Kunst

Venedig schaut in die Zukunft

Das Eröffnungsdiner ist heuer abgesagt und rund um den roten Teppich gibt eseine Sicherheitszone. Dennoch will sich Venedig mit seinen 73. Filmfestspielen auch öffnen.

Venedig schaut in die Zukunft SN/apa (epa)
Im Mittelpunkt stehen Filme und goldene Löwen.

Die ewige Baugrube vor dem Palazzo Casinó ist zugeschüttet, an ihrer Stelle steht nun ein knallrotes Hochglanz-Containerkino, und auch sonst ist alles eitel Wonne: Im fünften Jahr der aktuellen Direktion von Alberto Barbera beim Filmfestival von Venedig wirkt es, als wäre der seit Jahren dräuende Untergang des Festivals endlich abgewehrt.
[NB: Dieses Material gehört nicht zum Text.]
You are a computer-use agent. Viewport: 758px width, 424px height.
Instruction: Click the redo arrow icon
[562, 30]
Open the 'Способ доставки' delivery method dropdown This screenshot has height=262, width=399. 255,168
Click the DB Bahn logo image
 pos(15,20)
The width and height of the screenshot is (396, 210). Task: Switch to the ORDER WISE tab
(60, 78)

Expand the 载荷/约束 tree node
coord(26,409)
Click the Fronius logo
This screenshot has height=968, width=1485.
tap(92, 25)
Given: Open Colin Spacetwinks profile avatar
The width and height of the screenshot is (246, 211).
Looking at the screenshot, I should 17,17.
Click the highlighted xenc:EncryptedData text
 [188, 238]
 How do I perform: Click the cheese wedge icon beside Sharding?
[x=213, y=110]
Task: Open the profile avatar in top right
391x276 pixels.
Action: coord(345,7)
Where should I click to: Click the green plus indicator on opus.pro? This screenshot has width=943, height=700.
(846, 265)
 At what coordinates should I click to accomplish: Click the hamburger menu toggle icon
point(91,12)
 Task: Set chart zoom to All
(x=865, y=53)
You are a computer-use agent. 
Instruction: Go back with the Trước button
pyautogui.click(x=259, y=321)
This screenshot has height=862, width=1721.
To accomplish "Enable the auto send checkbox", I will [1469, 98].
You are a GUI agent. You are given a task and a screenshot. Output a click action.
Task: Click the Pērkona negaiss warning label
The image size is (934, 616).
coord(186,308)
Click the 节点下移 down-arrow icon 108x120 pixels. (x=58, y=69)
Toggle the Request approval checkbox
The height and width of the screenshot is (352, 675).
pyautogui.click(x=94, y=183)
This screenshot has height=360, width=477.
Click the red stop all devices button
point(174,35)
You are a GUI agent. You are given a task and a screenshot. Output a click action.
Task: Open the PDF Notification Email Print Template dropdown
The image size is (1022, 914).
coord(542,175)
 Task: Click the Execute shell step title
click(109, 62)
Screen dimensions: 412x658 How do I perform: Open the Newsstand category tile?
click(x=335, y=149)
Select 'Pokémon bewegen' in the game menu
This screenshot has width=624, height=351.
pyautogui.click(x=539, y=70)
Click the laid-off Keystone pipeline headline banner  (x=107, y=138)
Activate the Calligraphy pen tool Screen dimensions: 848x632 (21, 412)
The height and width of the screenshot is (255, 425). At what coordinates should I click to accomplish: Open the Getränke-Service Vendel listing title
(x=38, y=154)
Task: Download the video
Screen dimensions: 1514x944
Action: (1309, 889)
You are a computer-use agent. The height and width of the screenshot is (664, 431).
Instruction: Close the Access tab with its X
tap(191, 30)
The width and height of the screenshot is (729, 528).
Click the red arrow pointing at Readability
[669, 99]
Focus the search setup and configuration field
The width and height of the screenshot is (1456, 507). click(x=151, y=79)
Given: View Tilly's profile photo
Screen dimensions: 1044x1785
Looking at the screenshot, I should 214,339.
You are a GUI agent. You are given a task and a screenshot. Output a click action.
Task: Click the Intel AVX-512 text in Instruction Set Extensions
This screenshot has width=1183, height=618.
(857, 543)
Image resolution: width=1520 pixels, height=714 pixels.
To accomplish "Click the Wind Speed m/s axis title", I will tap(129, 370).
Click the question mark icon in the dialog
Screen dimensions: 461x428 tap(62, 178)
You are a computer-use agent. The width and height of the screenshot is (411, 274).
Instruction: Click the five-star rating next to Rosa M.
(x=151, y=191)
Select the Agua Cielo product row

Die Kinosäle seien in Sachen Projektions- und Tontechnik allesamt auf dem neuesten Stand, sagte Barbera bei der Programmpressekonferenz, und einige neue Initiativen sollen die Zukunft an den Lido holen: vom "Biennale College", das jungen Filmemacherinnen und Filmemachern aus der ganzen Welt bei ihren Erstlingswerken unter die Arme greift, über die "Production Bridge", die Filmproduzentinnen und Techniker vernetzen soll, bis hin zum digitalen Kinosaal, der schon seit ein paar Jahren die Onlinesichtung von Filmen aus der Orizzonti-Sektion auch für Cineasten erlaubt, die nicht nach Venedig kommen.